Unified Posted and Unexpected Queue. This is a more radical idea, and may not be worth-while. However, to unify the queue operations, consider a list of requests with three special pointers: head of posted, head of unexpected, and middle. This list is organized as: {{{ posted elements, with most recent first a middle element (a dummy, see below) unexpected elements, with the most recent first }}} Then to post an element, start from the unexpected head. If the entry is found, remove it. Else, if you reach the middle, add the element immediately after the middle. This puts it into the posted part of the queue.

To post and incoming message, start at the posted head. If the entry is found, remove it. Else, if you reach the middle, add the element immediately after the middle. This puts it into the unexpected part of the queue.

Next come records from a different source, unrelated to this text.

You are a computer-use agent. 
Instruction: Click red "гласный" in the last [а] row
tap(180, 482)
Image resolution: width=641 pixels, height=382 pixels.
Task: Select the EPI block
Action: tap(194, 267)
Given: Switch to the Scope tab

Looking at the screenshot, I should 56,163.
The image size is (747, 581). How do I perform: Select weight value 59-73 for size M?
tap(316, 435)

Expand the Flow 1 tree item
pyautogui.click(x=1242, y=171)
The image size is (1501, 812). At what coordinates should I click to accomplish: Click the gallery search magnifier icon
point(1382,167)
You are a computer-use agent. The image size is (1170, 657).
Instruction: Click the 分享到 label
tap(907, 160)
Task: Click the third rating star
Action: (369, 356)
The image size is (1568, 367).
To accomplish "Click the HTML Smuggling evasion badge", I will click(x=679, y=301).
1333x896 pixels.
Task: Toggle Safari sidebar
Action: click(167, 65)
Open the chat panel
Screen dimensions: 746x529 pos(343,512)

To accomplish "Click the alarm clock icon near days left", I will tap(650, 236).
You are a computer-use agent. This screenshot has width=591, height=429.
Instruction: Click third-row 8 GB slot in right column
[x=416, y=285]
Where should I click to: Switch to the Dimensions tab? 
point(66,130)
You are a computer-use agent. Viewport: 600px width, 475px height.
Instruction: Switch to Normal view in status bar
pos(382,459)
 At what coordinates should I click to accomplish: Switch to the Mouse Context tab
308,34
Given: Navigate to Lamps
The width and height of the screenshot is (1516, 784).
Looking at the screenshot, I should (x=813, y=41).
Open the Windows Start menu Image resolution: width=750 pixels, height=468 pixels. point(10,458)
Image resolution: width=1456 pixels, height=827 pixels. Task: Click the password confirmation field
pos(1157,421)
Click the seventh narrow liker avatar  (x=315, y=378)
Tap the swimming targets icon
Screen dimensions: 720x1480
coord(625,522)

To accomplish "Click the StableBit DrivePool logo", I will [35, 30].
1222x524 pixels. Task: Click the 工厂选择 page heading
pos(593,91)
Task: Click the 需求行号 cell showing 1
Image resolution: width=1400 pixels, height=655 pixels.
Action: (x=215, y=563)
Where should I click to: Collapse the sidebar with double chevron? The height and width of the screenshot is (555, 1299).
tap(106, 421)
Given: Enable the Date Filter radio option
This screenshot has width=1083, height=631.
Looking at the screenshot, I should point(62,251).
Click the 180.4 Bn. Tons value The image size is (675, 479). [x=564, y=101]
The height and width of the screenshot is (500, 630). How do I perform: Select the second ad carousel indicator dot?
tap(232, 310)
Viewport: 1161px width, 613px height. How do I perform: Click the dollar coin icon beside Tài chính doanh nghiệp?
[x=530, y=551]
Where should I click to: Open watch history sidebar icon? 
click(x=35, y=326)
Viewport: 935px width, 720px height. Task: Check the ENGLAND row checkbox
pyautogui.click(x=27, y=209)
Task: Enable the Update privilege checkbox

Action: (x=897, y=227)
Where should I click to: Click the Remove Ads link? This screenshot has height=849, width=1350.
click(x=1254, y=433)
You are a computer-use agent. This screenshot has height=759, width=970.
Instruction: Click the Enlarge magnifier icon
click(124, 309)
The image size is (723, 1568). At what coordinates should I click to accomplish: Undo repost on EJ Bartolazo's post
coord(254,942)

The advantage of this approach is that lock-free operations can be used for the queue updates, as long as insert and delete can be accomplished atomically. The heads and the middle elements need to be permanently allocated dummy elements so that no separate operations to modify those pointers needs to be made atomically.

ADI3 Change

Separate out contiguous communication
After error checks (including testing for contiguous datatypes), call either a contiguous or general communication routine. E.g., something like MPID_SendContig vs. MPID_SendNoncontig.

Make use of the original design
The original design included hooks for memory registration and persistent requests. Use them or, if they aren't quite right, modify them so that the fit the needs of MPI.